=== Section Start ===
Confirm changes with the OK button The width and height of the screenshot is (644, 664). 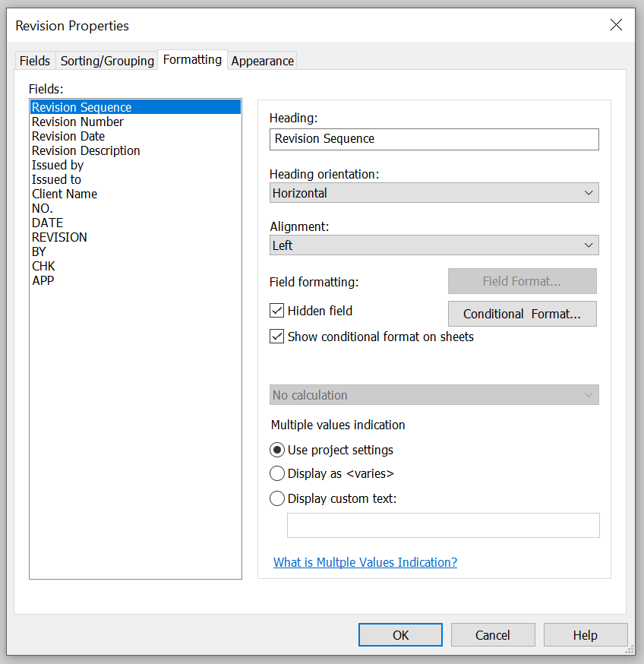coord(400,634)
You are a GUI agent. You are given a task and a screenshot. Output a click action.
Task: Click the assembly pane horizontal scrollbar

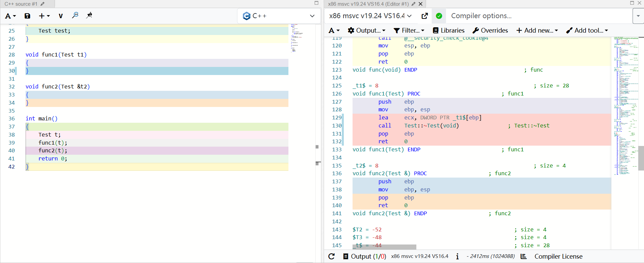click(x=384, y=247)
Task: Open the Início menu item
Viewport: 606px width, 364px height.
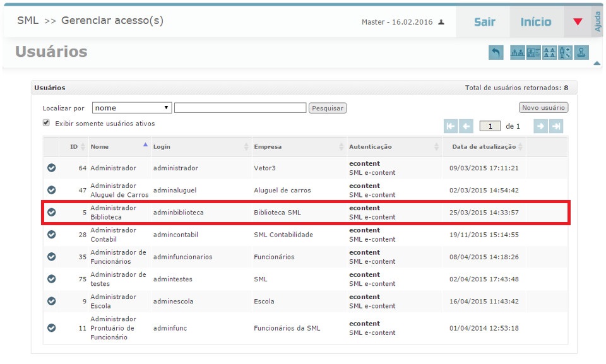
=== Section End ===
> **What to produce**:
Please write out the lines from the one that holds "Task: Open the Início menu item" through the end of the material, both ends included, exactly and with no pictures.

> **Exercise response**:
Task: Open the Início menu item
Viewport: 606px width, 364px height.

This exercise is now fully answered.